現実の人間の姿をしたキャラやリアルな東京の風景が出てくるのは、なかなかに強烈なインパクトを残した。

『EDENSZERO』でも写真を貼ったような描写で現実世界の人間が出てくる…?
と考えたけど、それはしないかなぁという印象。
炎炎ノ消防隊とやってる事が被るのもあるけど、何より自分としては真島作品的じゃないと思う。
真島作品はコミカルさが作風でそういったトリッキー過ぎる手法は手を出さないと考える。絵面が強烈過ぎてシュールにすら感じると、そもそも作品のテーマから外れそうだし。
まずもし写真を貼ったかのように表現を切り替えるならエデンズゼロが入った宇宙空間の時点でやってると思った。
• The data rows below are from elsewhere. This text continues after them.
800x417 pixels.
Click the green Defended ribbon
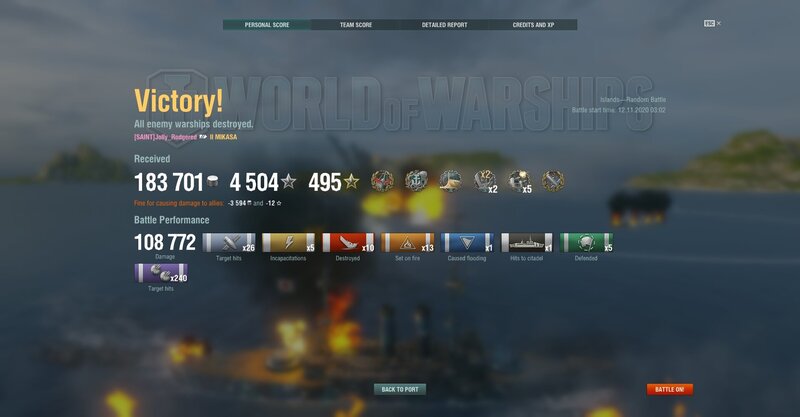click(586, 243)
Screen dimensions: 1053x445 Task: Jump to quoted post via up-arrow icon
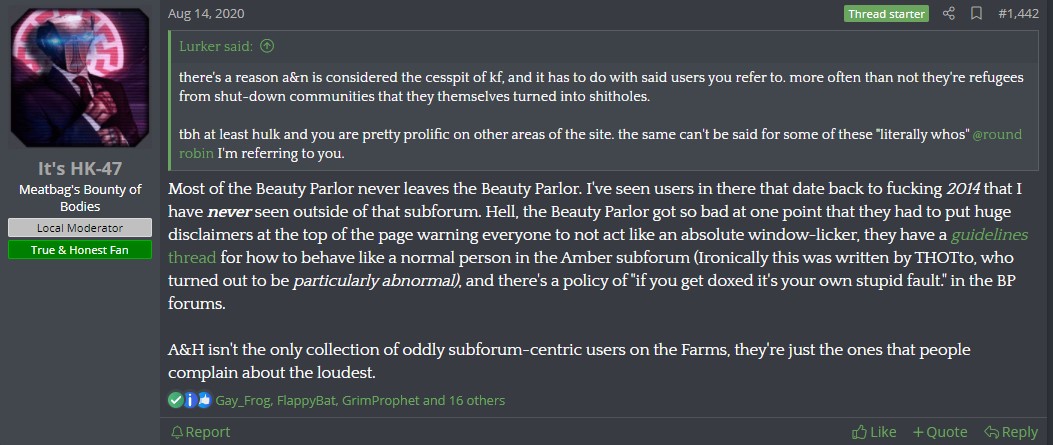tap(267, 46)

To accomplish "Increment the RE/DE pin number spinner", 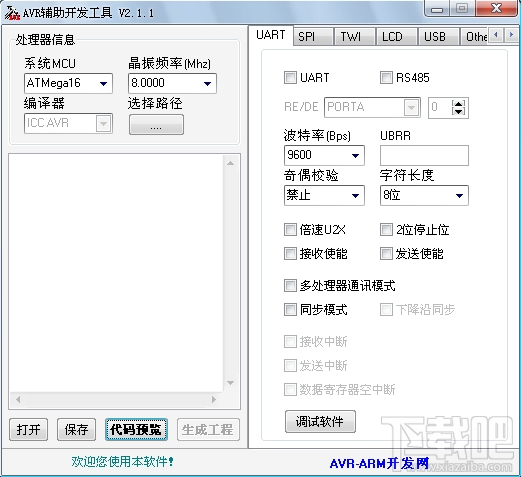I will (459, 104).
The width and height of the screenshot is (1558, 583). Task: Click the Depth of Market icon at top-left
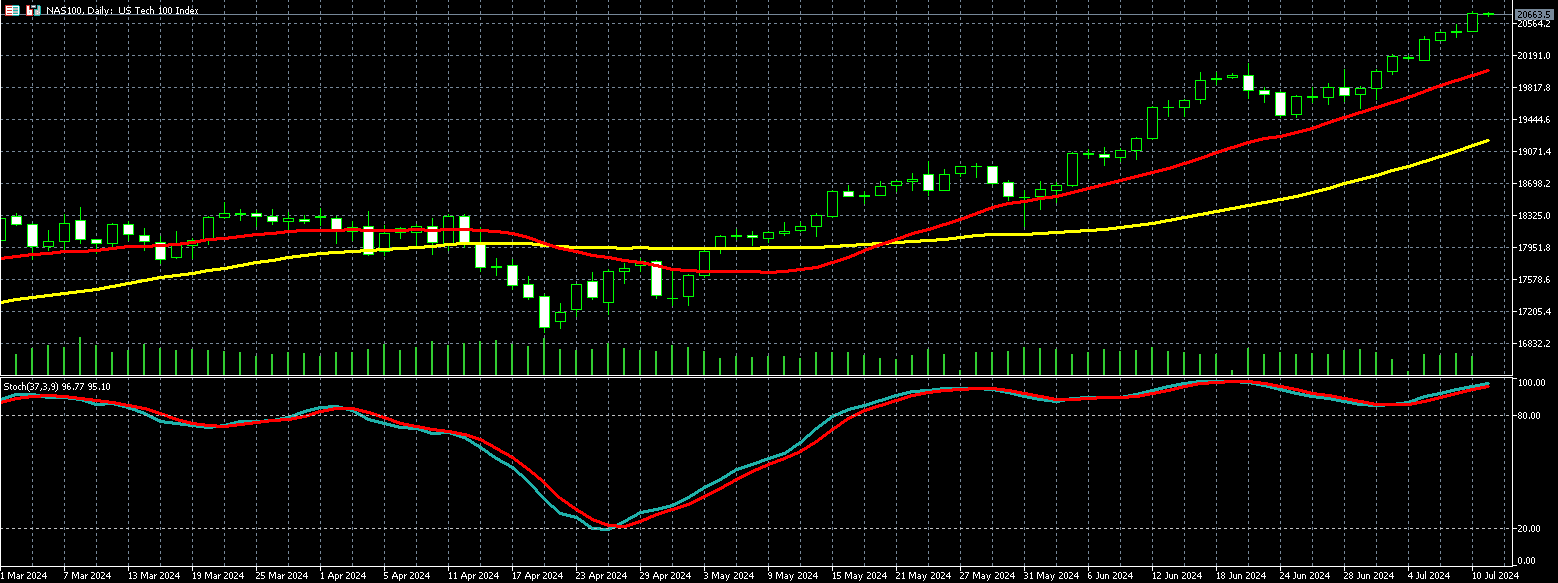[x=13, y=10]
その方が設定に合っている。
別にそうもしてないし、この世界の地球にいる人間は真島先生の手によって漫画的に描かれると思う。

現実世界の宇宙だとどうなのか

肝心のシキ達はその宇宙で何を感じどういう印象を抱くのか。
大きな特徴は下記の二つかなと考える。
  1. 「エーテルギア」のような力が存在しない
  2. 「機械」は生きていない
当たり前だが、バトル漫画の能力は現実に存在しない。
炎を出したり水を出したり等あり得ない。
そこでは何の力も持たない人々が生きている。
シキ達がエーテルギアの力を使うと驚かれたり何かタネがある手品の類だと思われるんじゃないかな。
加えて現実世界では機械は生きていない。
EDENSZEROの世界でも生きていない道具としての機械もあるが、それしかない世界。
そこでピーノやハッピーがいると「よくできたロボット」だと思われるのかな。
シキ達にとっては「生きた機械がいない」だけで大きなカルチャーショックなんじゃないかな。
これまで機械生命体が当たり前に世界にいるから考えた事がなかったけど、生きた機械がいない世界だってある。
そこはシキにとって今一度機械生命体と向き合うキッカケになるかもしれない
これからヴォイドと戦う最終決戦を前に心境の変化もあるかもしれない。

魔王四煌星と魔王四黒星の前世


魔王四煌星にはまだ明かされていない秘密がある。
いたはずの外宇宙に痕跡がない事、シキが見たかつて魔王四煌星と知り合いだった過去、それは今回ワイズ博士から受け取った「ピーノの失われた記憶」に関係すると思われる。
最新話のラストではその記憶を確認し「ジギー様ぁ…四煌星のみなさんは…そんな…」と涙を流している。
時間をかけて描かれてきた魔王四煌星の秘密。
シキが見た記憶では、四煌星にアンドロイド特有の機械の繋ぎ目のようなものがなく、実は元々人間だったんじゃないかと考えている。
では何故その記憶を失っているのか、四黒星と知り合いだった過去は何か。
以前から少しそういった方向性で想像してた事もあって、話が結びついた。
魔王四煌星と魔王四黒星は元々読者と同じ現実の地球で生きていた普通の人間だったんじゃないかと。
「弁護士」とか「学生」とか「医者」とか出てくる立場はやけに現実的に感じていた。
まるであそこだけ別の世界を切り取ったかのような異物感
もしかするとそれは四煌星と四黒星が別の世界からやってきた事を示していたんじゃないかと。

赤子のシキも地球出身?

もうその世界出身だと考えられそうなのは、シキ
言わずもがなシキはジギーがマザーを目指した旅の道中で発見している。
つまりシキは比較的マザーの近くにいたと考えられる。
実際シキもマザーに既視感を感じたりマザーのエーテルに懐かしさを感じたり、マザーがルーツにあるかのような伏線がいくつも貼られている。
赤子のシキも元々現実の宇宙、地球で生まれた子供だったんじゃないだろうか。
かつてエデンズワンに取り憑かれていたジギーはシキの事を「奴はこの世界に存在してはならぬ者」と表現している。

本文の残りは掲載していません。